I also believe that spacing the calculation out by a week is vital to this indicator. You can have massive fluctuations or false moves that reverse themselves intraday or intraweek. By spacing the readings a week apart you reduce a lot of the noise that can occur in a highly volatile market while not sitting on the sidelines or in the market too long when the trend reverses.

Marty Zweig suggested that one could use just the 4% indicator on an equal-weighted index like the VALUG as the only signal to get in our out of the market and beat the market by a wide margin over a long time frame. I use all of the indicators together, but it shows you how important this indicator is.

How it’s calculated

To make this calculation, you simply take the closing price of the VALUG every week. When it moves 4% above a prior low since the last “sell” signal a “buy” is triggered.
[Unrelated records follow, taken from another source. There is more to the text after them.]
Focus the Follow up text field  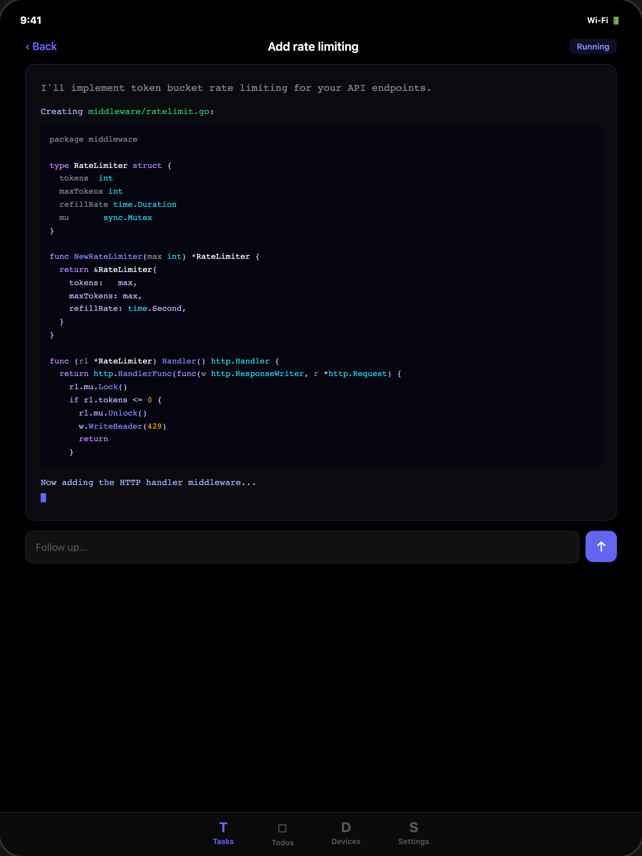coord(302,547)
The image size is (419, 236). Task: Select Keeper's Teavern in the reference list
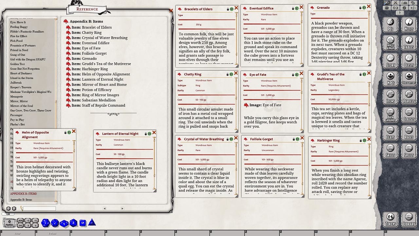click(x=21, y=88)
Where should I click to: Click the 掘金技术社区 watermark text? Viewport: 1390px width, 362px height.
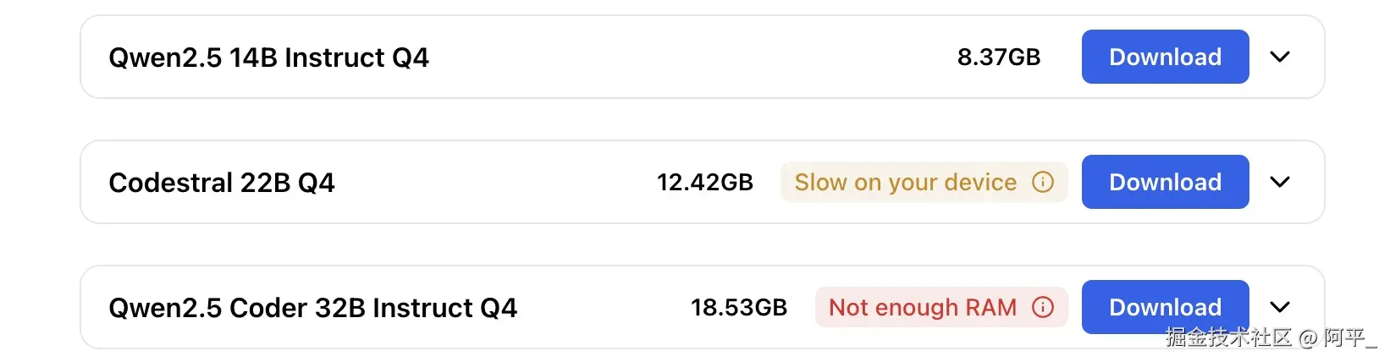(x=1228, y=337)
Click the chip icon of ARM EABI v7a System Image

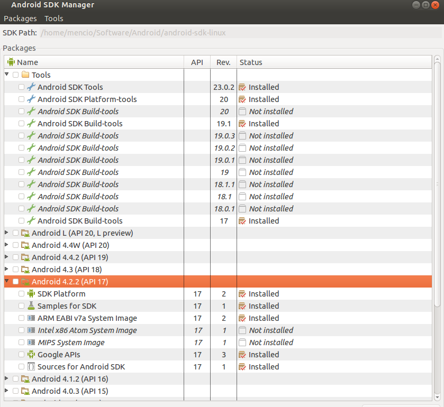[x=31, y=318]
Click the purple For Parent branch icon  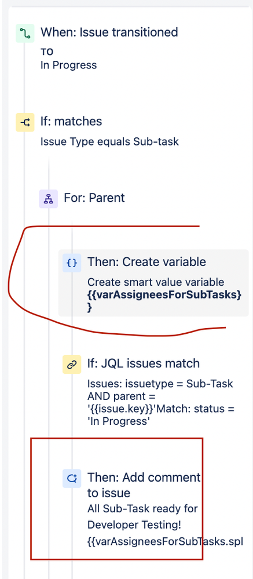[x=48, y=199]
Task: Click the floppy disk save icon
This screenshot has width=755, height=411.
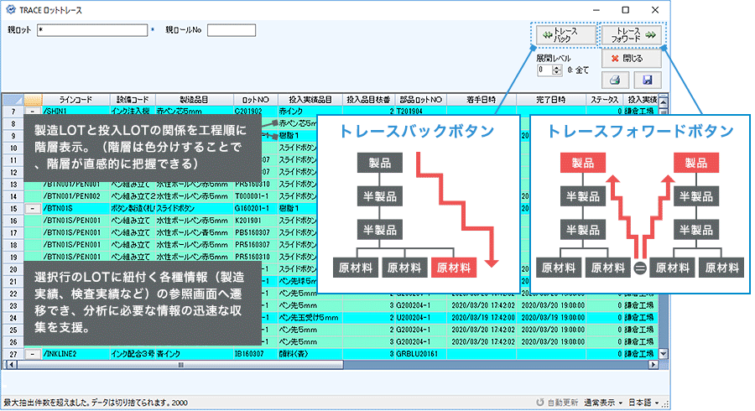Action: [647, 81]
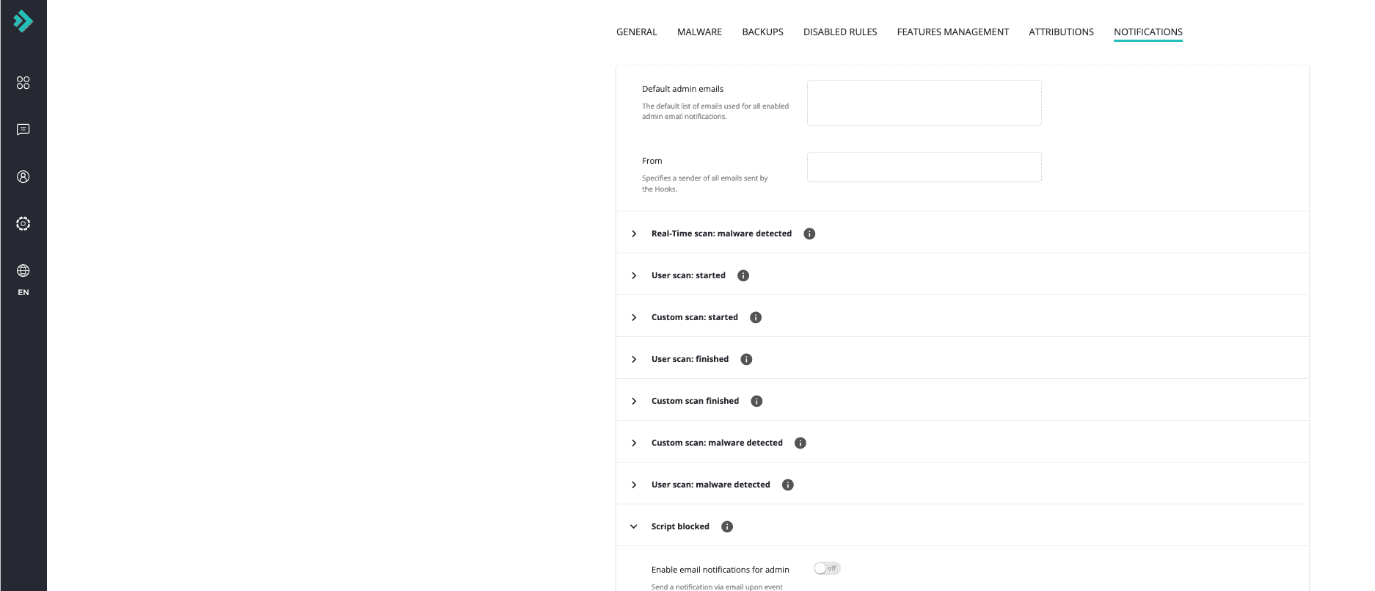Expand User scan: malware detected section
This screenshot has width=1375, height=591.
[634, 485]
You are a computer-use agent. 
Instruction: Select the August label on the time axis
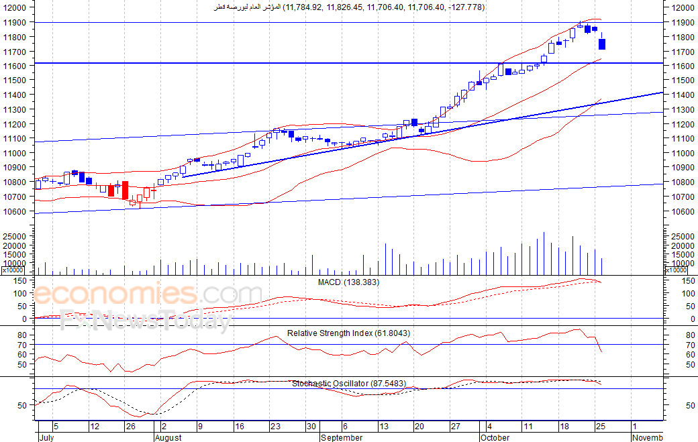(x=168, y=437)
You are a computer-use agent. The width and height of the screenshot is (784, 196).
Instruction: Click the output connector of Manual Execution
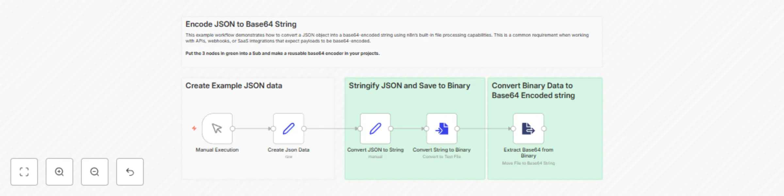pyautogui.click(x=233, y=129)
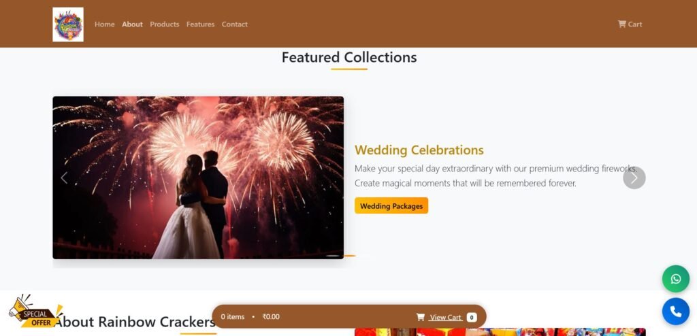Open the About menu item
Screen dimensions: 697x336
pos(132,24)
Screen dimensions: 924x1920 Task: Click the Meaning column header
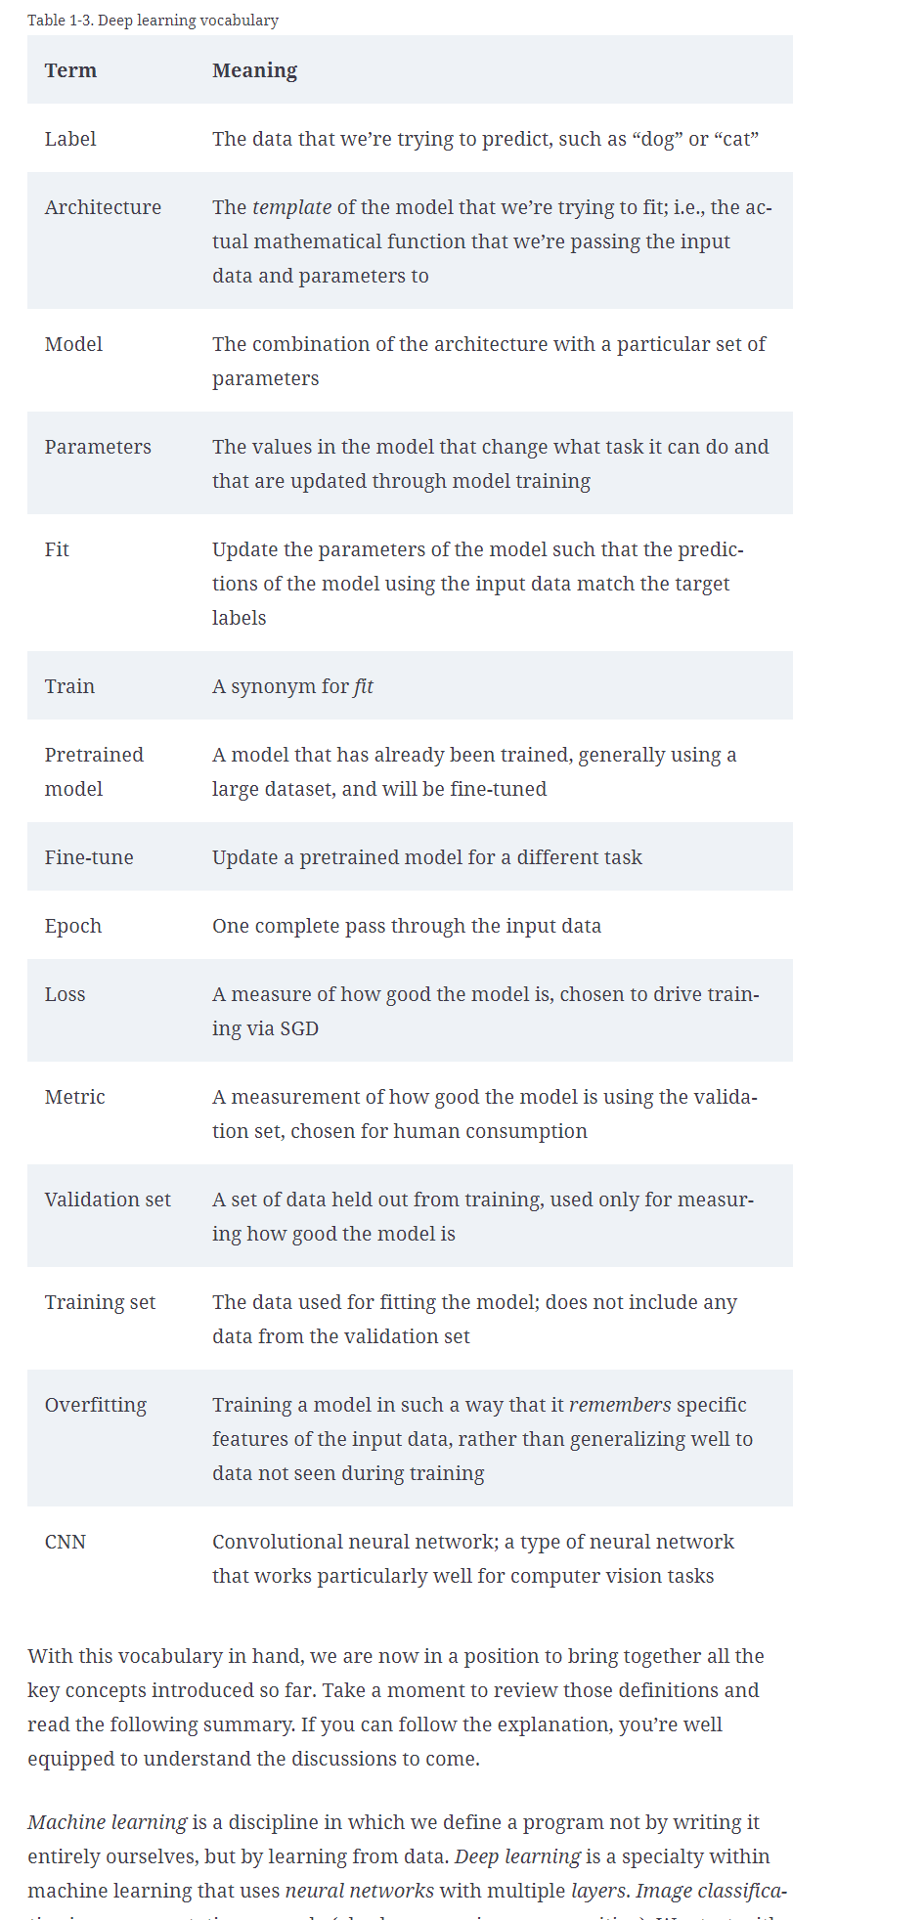pyautogui.click(x=254, y=70)
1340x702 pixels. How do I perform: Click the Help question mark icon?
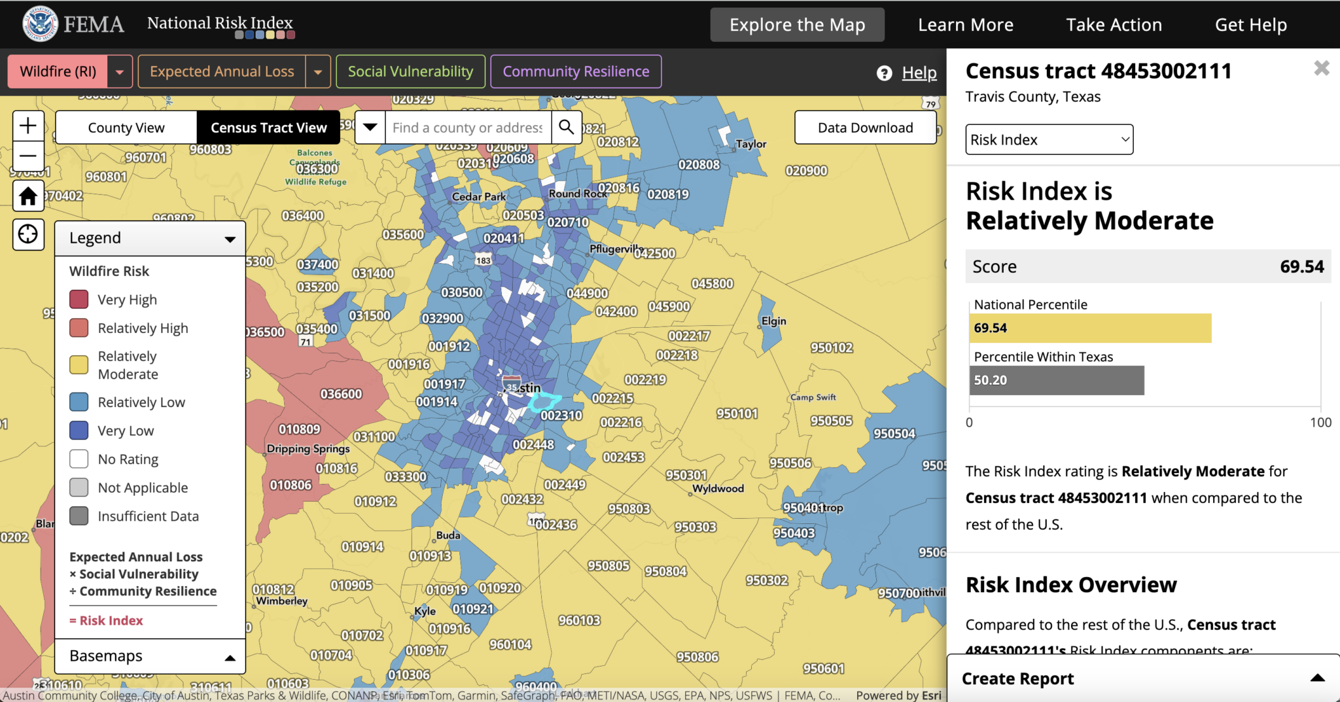[884, 73]
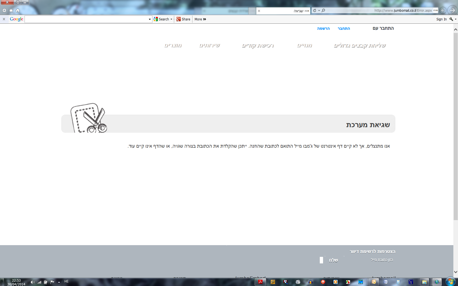Open the הרשמה registration link

[x=323, y=28]
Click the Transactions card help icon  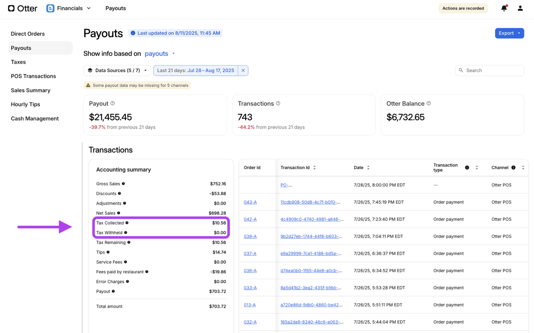[x=278, y=103]
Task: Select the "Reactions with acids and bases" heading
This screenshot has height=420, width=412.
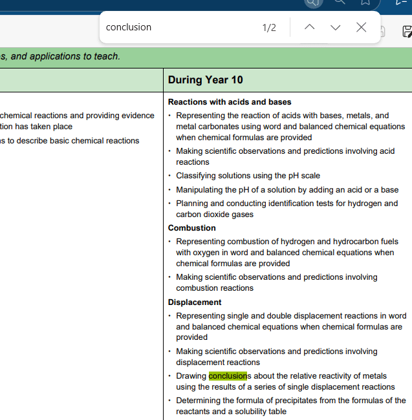Action: click(x=230, y=102)
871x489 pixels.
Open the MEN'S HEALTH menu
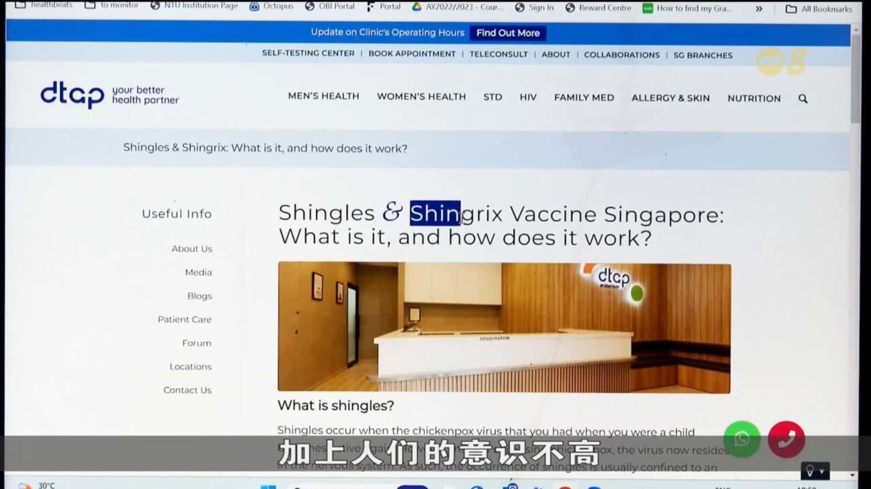tap(323, 96)
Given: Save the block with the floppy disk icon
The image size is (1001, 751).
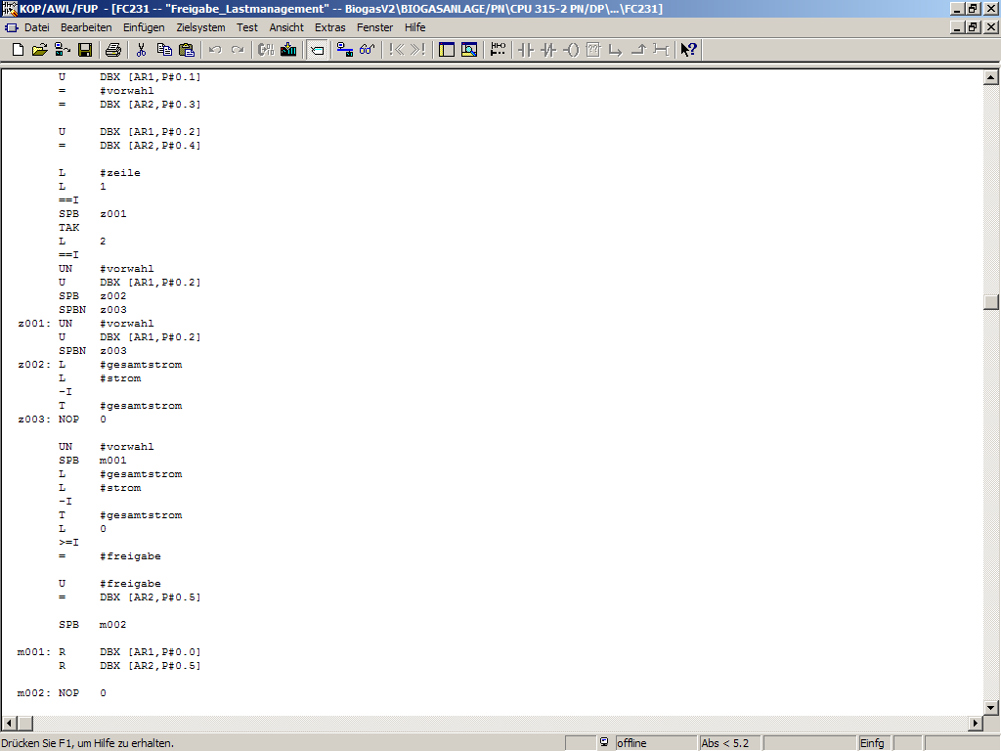Looking at the screenshot, I should coord(85,50).
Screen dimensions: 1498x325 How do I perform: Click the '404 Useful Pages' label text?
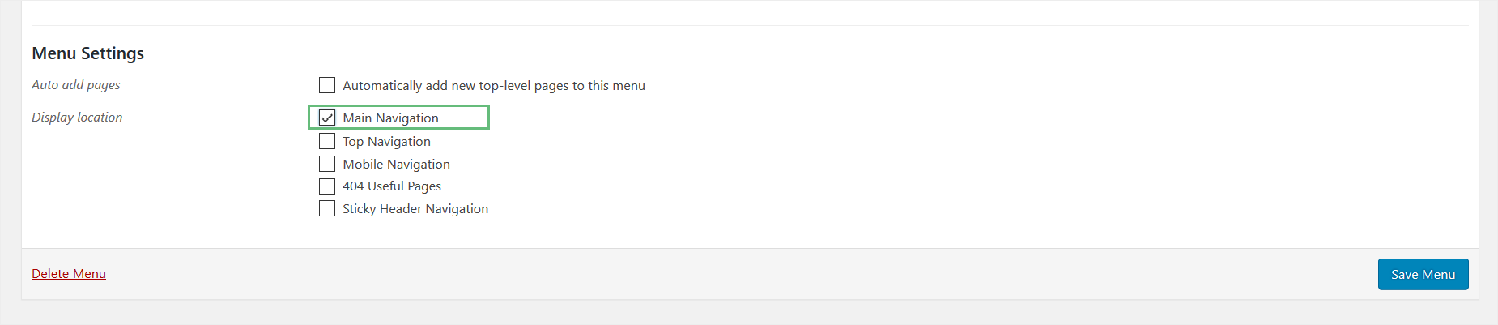click(x=392, y=186)
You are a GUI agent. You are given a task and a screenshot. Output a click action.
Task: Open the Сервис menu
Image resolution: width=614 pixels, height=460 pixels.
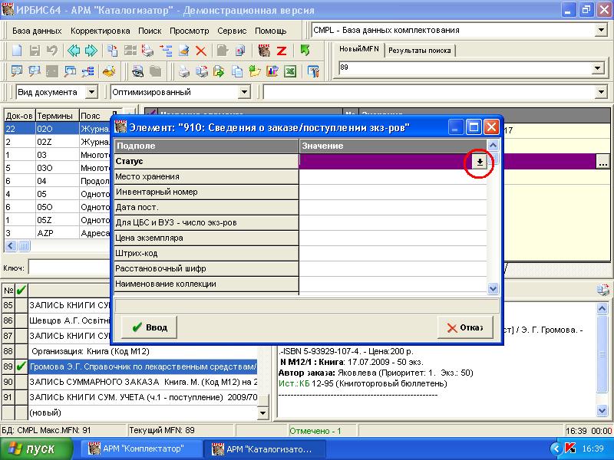[x=232, y=31]
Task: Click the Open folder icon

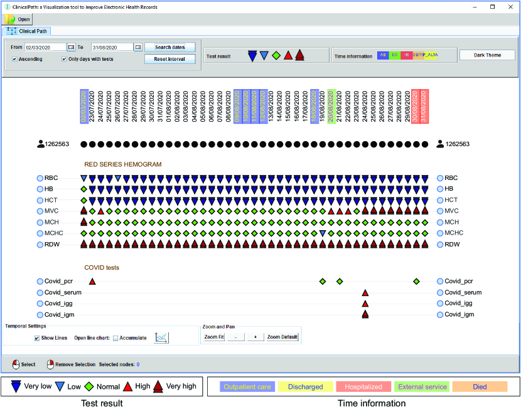Action: 11,19
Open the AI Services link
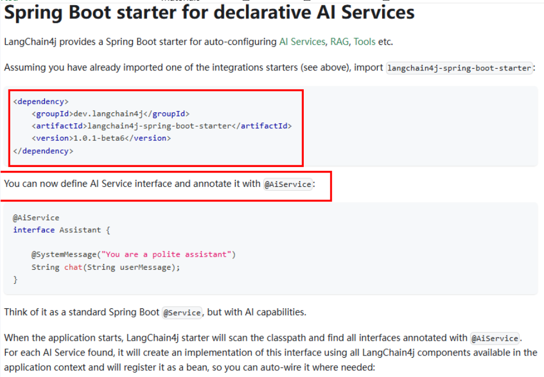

When it moves 4% lower than a prior high since the last “buy” signal, a “sell” is triggered. For example, if the prior low is 100, any close above 104 triggers a buy. If the prior low is taken out before a buy is triggered, that becomes the new low.

The 4% number is somewhat arbitrary but historically has done a good job of striking a balance between keeping you in an upward trending market without sitting out too long or jumping in too early. As I write this in September of 2022, however, we have seen seven different signals in just the past six months, a very large number. This is indicative of a market that has seen a massive amount of volatility and false starts. So perhaps moving this up to 5 or 6% would be prudent, but you wouldn’t have lost a large amount of money jumping in and out either, and still would have caught the bulk of a major rally we had from June to August.